(Screenshot grounding data)

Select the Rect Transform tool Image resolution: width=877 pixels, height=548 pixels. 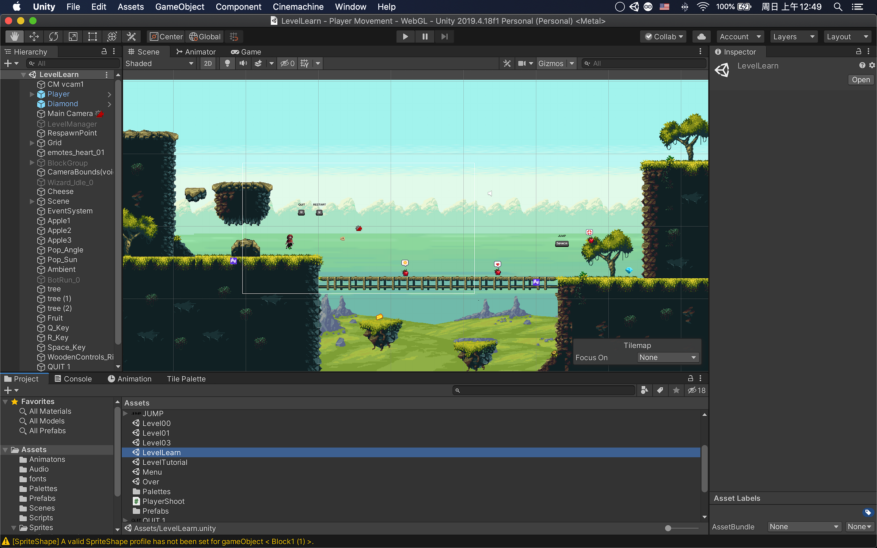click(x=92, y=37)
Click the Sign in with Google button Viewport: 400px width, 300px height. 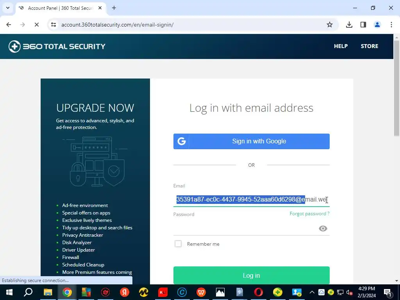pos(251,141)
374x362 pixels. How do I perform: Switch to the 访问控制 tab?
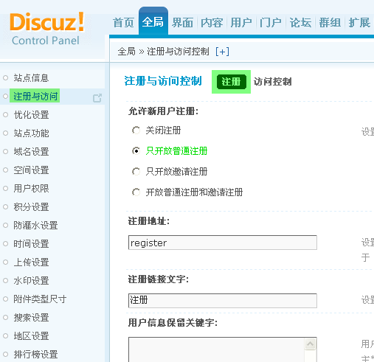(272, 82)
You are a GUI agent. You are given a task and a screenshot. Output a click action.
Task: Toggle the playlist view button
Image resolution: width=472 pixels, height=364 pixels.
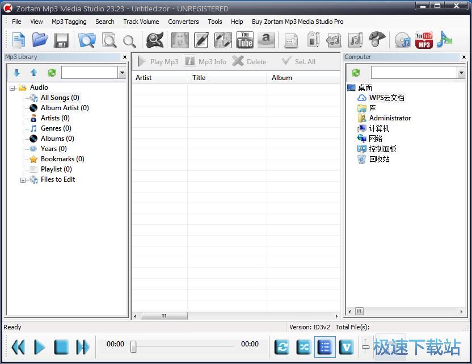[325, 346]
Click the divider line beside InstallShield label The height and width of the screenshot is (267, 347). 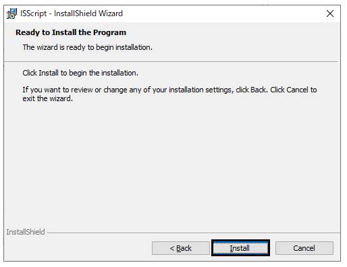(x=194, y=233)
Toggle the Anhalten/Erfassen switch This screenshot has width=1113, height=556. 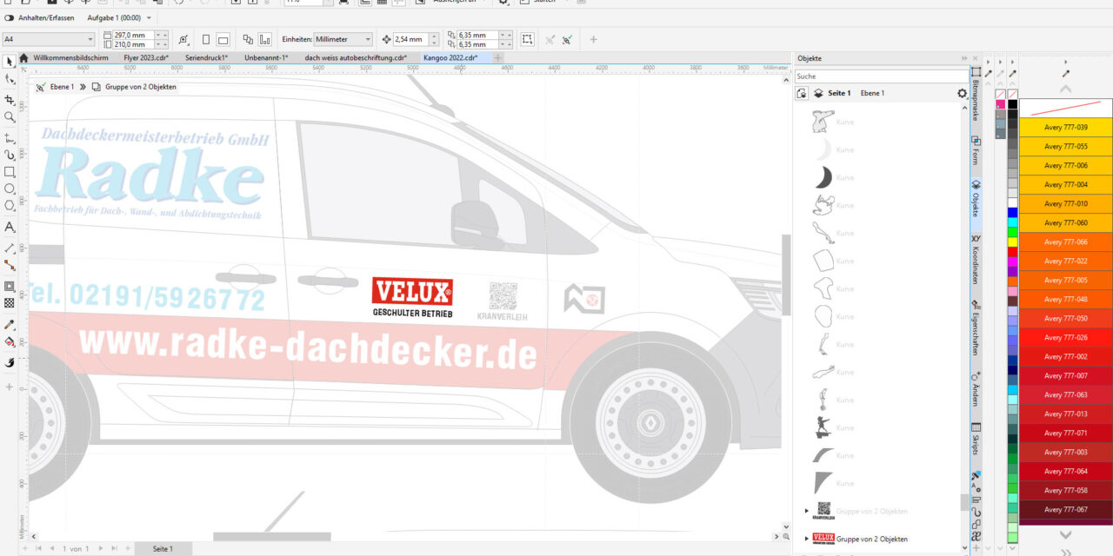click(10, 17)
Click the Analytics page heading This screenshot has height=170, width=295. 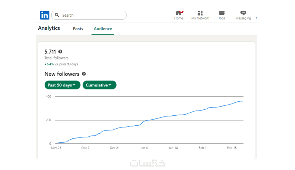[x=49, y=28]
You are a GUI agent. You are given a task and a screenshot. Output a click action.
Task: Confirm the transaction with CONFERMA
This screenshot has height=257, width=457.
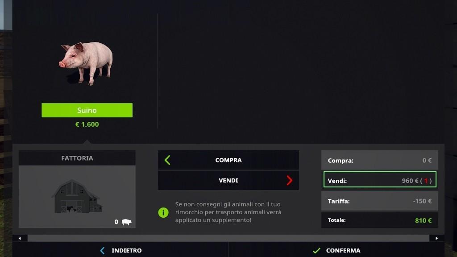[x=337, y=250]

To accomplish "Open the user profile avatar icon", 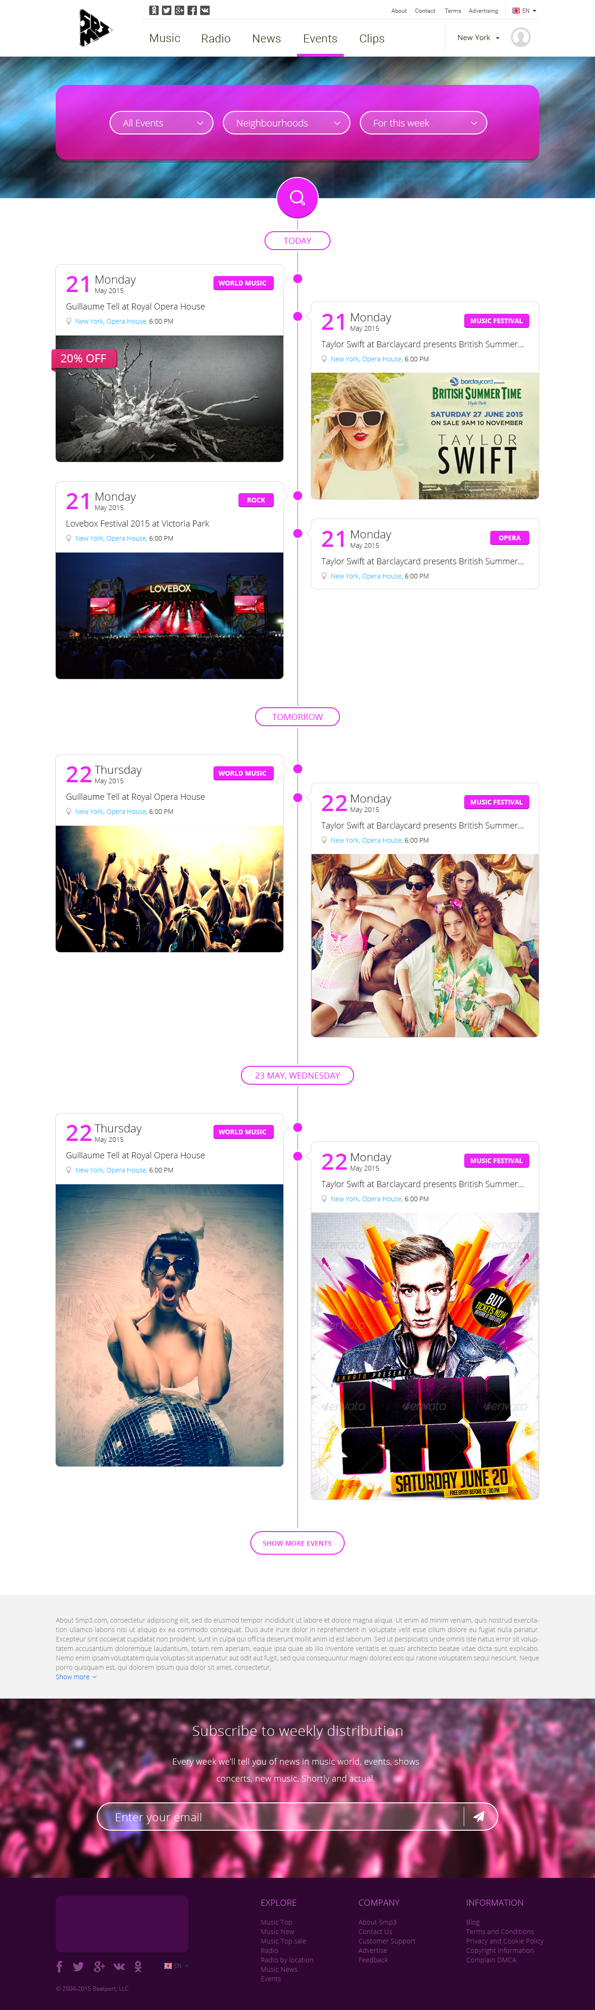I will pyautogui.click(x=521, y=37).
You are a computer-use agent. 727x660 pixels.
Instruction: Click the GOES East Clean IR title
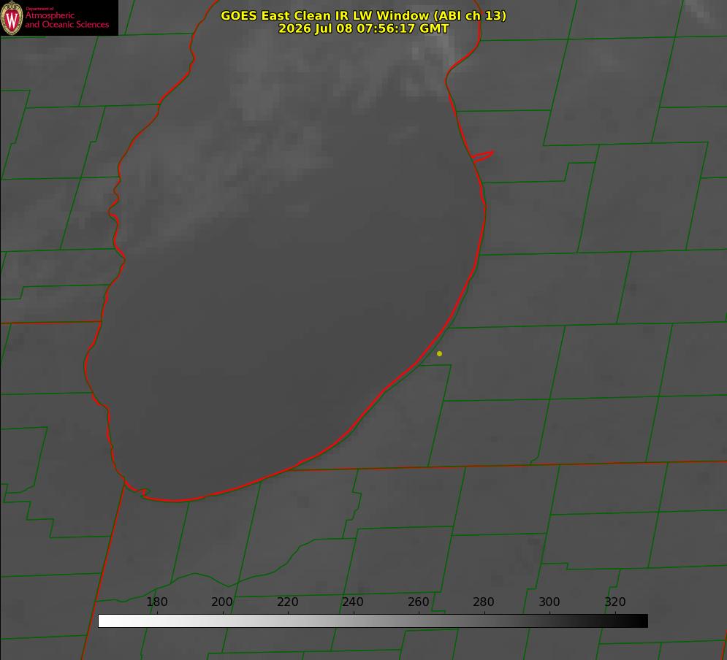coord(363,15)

- [Assignment] Would you please print only the lines running from the one with "You are a computer-use agent. 727x660 pixels." to the final line of the entries above, exactly as written and without pictures?

- [Written response]
You are a computer-use agent. 727x660 pixels.
Instruction: Click the GOES East Clean IR title
coord(363,15)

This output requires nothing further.